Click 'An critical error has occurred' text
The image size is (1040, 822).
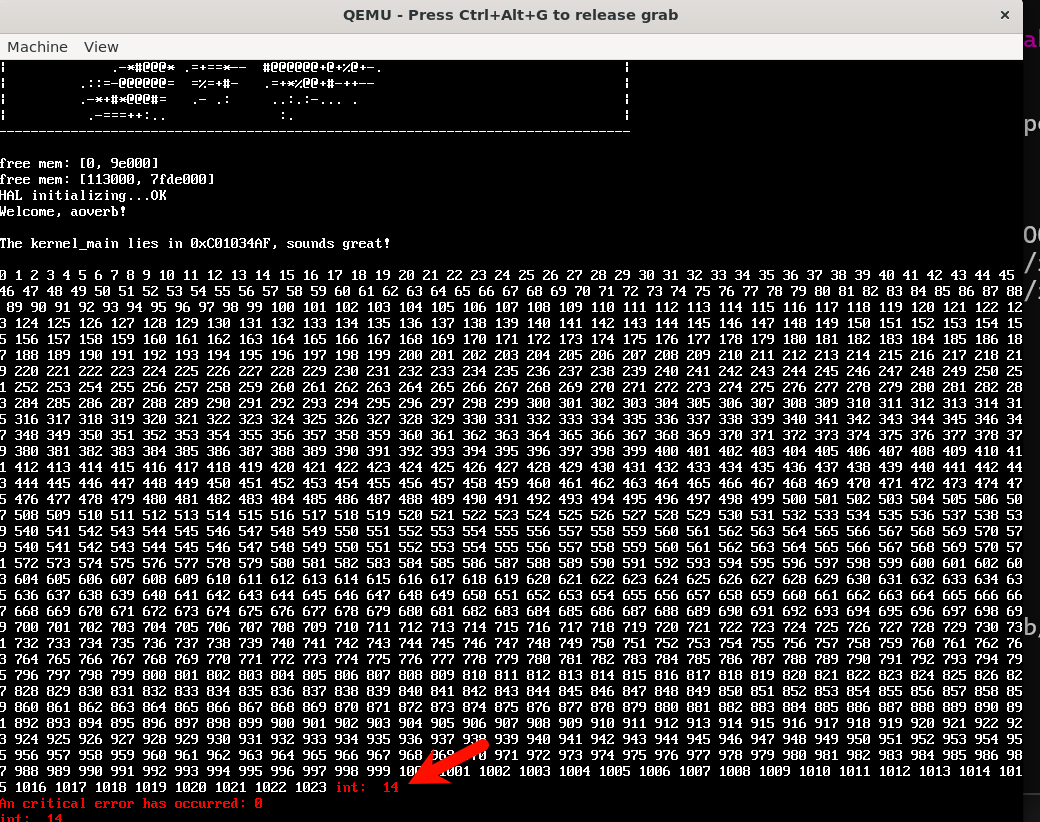click(x=131, y=803)
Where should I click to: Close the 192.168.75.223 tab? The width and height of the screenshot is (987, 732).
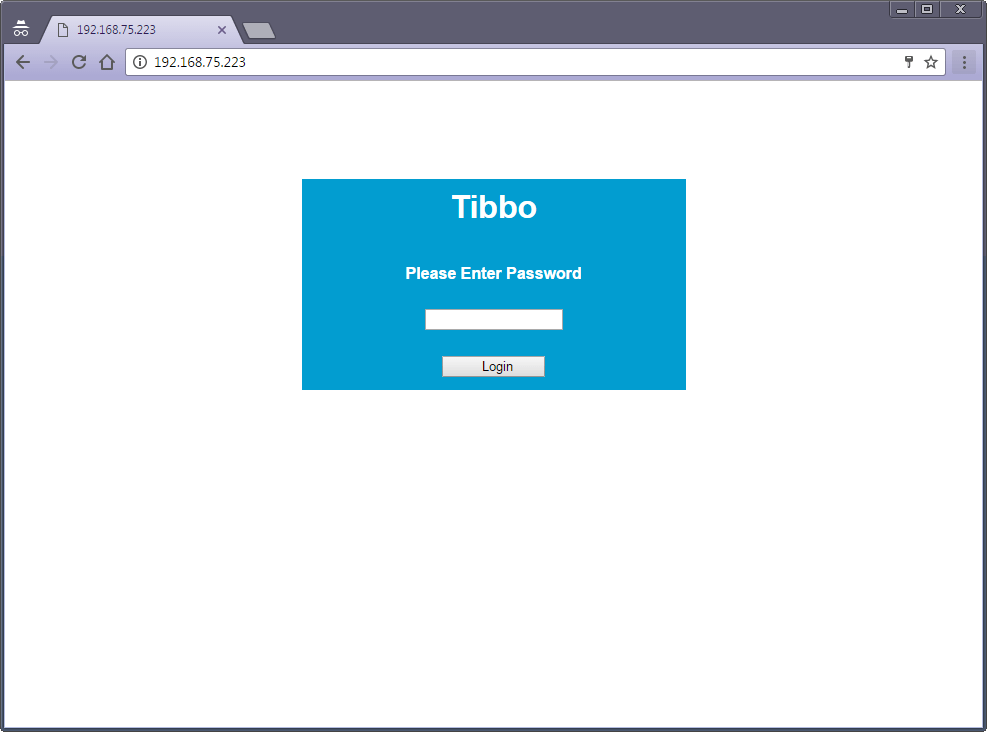tap(222, 29)
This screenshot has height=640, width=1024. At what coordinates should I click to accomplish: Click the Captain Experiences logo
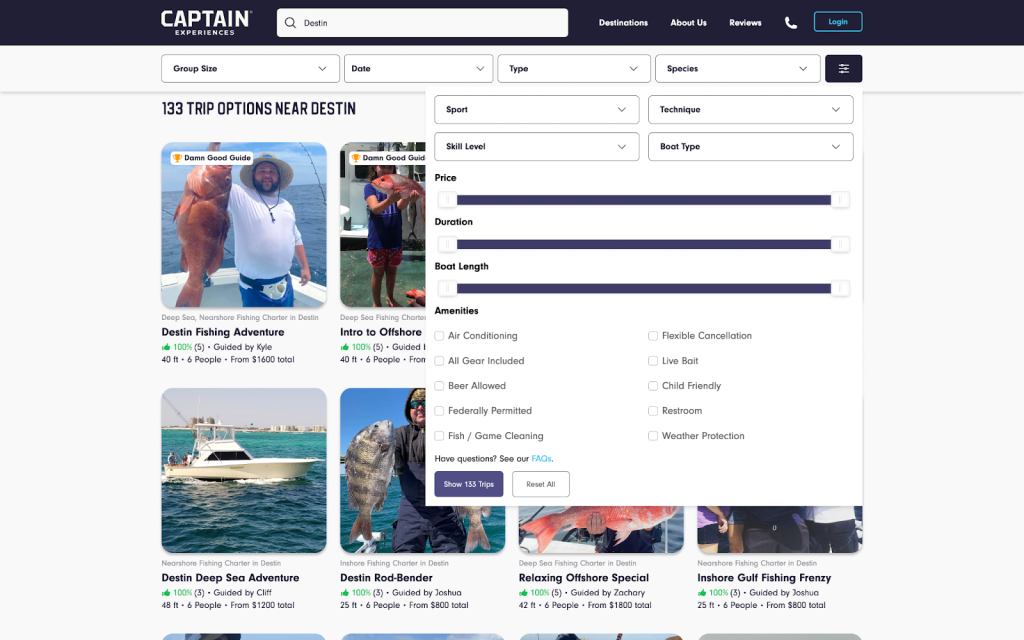[x=206, y=22]
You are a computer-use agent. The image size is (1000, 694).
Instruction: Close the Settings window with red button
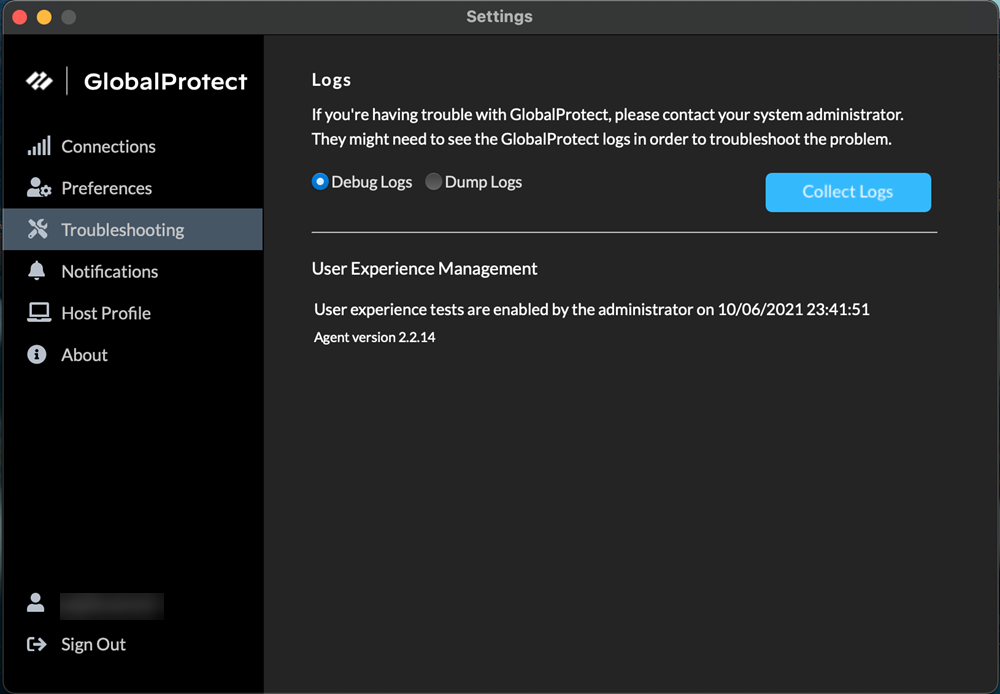click(x=19, y=17)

########

■ Try it
The reply needs to repeat exactly the line containing "You are a computer-use" and each line after it, through the final line of the entries above, and to skip the pictures.

■ Output of the exercise
You are a computer-use agent. The image size is (1000, 694).
Instruction: Close the Settings window with red button
click(x=19, y=17)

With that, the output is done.